→ **Try it**
From the listing below, set down exactly the lines between the one holding "Where should I click to: Click the flame" and the one holding "Given: Click the 选择文件夹 confirm button", inclusive. No other line is wanted.

→ **Entries shown**

════════════════

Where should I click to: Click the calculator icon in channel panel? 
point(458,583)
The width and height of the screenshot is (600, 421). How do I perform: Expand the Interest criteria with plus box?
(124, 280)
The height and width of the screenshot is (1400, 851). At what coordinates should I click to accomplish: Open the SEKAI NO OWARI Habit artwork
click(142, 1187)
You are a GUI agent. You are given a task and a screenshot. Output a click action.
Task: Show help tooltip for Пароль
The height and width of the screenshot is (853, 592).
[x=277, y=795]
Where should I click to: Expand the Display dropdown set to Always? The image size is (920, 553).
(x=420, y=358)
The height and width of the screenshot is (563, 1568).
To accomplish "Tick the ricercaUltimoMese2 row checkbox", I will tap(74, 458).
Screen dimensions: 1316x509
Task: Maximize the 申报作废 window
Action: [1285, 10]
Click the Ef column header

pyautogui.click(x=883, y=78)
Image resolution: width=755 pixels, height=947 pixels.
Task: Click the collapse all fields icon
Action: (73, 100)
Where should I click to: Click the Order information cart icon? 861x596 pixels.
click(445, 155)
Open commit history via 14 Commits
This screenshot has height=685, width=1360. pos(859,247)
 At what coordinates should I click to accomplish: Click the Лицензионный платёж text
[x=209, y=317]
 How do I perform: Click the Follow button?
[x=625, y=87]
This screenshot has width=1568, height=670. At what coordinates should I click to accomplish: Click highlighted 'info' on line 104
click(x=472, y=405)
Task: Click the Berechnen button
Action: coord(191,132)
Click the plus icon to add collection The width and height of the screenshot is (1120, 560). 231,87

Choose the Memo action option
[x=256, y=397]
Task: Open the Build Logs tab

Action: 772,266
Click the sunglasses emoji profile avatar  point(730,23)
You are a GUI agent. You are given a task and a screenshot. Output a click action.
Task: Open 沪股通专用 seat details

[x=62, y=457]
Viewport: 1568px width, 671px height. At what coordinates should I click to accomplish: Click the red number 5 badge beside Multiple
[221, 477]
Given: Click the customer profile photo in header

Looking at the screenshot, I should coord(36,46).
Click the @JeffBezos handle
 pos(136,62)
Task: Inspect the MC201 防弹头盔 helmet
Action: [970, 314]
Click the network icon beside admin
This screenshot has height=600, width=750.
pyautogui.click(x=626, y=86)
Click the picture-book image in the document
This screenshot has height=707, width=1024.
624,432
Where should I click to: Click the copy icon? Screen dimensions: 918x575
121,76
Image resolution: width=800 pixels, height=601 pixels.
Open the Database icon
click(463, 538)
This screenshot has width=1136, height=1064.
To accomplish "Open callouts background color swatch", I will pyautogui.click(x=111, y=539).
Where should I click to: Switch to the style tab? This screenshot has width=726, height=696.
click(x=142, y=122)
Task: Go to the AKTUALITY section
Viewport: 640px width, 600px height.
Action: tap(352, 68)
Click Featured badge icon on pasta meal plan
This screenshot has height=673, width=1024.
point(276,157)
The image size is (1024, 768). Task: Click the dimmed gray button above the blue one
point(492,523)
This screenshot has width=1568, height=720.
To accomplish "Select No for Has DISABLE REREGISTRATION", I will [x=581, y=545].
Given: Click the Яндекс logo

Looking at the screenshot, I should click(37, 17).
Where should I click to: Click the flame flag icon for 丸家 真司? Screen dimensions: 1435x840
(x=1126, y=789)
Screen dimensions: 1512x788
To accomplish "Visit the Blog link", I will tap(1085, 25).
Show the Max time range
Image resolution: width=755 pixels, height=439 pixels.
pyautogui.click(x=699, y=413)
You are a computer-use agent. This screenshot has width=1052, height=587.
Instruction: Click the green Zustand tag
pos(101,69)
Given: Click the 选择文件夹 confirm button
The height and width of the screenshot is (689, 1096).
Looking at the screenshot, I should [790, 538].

════════════════

→ **Output below**
Where should I click to: Click the flame flag icon for 丸家 真司? Screen dimensions: 1435x840
(x=1126, y=789)
Screen dimensions: 1512x788
To accomplish "Visit the Blog link", I will tap(1085, 25).
Show the Max time range
Image resolution: width=755 pixels, height=439 pixels.
pyautogui.click(x=699, y=413)
You are a computer-use agent. This screenshot has width=1052, height=587.
Instruction: Click the green Zustand tag
pos(101,69)
Given: Click the 选择文件夹 confirm button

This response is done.